INSTRUCTIONS TO FOLLOW:
State how many lines below hold the word "quick". Give that number and no other text.

THE INPUT:
------------------------
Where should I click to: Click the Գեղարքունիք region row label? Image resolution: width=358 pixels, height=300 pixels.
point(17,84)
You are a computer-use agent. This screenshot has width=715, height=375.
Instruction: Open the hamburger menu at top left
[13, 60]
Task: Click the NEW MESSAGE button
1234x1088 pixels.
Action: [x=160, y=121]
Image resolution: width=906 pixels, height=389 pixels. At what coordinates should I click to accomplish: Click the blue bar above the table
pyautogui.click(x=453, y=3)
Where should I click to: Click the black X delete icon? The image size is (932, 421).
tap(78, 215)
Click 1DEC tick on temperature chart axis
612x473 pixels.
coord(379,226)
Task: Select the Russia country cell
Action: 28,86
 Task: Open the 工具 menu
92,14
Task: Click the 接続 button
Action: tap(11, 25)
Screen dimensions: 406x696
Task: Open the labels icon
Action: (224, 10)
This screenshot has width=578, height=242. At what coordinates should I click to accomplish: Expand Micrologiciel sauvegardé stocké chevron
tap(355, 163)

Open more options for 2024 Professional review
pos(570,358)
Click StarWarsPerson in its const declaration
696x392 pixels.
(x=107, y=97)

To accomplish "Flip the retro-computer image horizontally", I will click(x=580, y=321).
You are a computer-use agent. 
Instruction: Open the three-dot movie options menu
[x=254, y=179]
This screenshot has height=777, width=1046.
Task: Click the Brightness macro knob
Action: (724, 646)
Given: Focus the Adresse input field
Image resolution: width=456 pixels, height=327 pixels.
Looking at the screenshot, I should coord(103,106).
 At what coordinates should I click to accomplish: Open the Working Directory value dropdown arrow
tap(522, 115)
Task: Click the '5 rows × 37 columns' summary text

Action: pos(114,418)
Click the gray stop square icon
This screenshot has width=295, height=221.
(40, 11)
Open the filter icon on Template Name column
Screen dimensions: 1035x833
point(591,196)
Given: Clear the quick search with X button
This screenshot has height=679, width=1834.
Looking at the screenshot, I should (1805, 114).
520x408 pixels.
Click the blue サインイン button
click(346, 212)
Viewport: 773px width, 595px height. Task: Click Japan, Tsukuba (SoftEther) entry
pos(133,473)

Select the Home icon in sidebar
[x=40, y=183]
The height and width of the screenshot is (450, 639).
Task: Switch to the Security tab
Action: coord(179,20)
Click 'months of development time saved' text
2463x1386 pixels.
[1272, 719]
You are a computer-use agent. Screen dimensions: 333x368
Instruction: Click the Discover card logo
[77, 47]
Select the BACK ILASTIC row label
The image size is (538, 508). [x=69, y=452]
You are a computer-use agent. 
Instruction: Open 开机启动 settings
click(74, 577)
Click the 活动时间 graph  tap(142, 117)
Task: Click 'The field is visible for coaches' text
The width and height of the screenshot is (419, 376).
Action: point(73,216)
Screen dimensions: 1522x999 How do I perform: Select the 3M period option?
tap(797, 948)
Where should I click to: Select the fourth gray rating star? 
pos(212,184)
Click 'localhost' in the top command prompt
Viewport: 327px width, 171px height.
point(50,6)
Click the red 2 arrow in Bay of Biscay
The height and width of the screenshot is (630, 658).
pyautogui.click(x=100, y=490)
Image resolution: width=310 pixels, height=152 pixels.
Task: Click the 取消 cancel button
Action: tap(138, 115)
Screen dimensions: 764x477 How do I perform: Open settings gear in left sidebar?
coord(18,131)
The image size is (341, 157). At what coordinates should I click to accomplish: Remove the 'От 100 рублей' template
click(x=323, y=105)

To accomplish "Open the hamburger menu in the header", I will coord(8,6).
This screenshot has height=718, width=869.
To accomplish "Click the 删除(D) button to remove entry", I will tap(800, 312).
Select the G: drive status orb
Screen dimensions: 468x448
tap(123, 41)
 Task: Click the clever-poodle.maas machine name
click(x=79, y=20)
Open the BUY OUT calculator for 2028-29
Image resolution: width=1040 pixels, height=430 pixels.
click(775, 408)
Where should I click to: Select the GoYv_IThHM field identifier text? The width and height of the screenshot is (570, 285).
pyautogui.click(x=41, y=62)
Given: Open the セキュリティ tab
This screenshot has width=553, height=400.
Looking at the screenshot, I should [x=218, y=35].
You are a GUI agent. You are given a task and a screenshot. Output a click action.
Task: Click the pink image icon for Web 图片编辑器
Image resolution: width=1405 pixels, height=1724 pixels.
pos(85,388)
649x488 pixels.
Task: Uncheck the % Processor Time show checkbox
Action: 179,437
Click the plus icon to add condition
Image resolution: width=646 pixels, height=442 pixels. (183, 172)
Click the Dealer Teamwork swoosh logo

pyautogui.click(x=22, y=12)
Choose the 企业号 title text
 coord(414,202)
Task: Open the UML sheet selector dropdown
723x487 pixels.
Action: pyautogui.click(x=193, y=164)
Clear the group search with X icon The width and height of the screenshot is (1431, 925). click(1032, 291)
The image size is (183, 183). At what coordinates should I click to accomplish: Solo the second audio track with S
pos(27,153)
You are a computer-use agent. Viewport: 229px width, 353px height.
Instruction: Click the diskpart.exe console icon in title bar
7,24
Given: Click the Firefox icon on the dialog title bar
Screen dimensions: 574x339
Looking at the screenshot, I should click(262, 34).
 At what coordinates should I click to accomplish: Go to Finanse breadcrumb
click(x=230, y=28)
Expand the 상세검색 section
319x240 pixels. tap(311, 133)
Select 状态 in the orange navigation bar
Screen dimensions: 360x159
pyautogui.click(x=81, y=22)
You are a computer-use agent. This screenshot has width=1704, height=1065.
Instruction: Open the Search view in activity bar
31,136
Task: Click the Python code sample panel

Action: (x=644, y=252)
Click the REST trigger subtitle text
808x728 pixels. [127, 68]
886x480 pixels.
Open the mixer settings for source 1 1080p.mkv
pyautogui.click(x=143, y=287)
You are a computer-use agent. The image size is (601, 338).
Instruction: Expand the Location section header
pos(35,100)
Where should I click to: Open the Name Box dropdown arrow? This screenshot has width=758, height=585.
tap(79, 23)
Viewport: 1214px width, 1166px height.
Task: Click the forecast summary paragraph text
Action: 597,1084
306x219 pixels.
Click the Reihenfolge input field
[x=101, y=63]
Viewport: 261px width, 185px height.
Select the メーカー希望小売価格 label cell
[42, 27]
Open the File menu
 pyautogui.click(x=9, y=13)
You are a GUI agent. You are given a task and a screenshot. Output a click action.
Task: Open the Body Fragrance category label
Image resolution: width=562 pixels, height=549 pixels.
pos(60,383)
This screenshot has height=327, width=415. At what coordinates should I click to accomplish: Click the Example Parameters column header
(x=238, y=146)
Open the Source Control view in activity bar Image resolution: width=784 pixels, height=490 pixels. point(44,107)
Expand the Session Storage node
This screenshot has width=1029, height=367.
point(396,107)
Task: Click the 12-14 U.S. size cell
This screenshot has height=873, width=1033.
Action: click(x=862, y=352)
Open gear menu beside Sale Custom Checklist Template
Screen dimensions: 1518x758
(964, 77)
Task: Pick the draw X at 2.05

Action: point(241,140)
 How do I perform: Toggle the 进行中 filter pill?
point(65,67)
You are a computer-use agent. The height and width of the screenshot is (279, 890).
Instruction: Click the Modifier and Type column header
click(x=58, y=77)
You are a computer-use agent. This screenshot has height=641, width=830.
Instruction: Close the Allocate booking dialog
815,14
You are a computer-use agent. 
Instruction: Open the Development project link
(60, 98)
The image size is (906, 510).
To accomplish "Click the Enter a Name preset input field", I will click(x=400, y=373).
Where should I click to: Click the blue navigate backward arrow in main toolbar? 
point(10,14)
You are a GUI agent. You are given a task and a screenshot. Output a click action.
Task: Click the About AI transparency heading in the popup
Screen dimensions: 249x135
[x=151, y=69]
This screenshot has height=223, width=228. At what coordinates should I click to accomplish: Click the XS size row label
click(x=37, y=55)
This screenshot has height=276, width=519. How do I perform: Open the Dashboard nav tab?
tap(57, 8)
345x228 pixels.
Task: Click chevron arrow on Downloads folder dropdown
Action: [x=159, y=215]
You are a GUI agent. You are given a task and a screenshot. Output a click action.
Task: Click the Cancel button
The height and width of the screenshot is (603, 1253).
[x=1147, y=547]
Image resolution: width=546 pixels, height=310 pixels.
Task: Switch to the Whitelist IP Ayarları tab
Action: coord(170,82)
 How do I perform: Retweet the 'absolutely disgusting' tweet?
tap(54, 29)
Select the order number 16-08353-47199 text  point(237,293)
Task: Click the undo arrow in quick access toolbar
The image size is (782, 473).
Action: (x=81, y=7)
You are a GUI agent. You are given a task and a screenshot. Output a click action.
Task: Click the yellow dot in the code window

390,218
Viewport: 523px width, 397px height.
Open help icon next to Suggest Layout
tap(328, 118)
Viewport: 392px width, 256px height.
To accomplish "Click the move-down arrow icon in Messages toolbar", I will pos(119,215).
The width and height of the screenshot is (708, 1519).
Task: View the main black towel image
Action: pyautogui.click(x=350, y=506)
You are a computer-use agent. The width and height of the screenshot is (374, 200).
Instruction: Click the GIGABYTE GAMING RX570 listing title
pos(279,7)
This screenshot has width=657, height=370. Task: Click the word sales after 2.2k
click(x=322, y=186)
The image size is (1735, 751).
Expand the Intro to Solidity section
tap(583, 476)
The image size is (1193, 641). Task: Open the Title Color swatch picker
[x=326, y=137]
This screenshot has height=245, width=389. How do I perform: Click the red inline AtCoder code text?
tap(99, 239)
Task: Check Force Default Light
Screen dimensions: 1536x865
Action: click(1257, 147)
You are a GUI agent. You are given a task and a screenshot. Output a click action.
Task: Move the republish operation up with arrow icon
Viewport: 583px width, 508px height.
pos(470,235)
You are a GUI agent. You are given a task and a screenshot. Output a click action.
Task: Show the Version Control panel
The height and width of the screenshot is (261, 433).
------------------------
EXERCISE OUTPUT:
2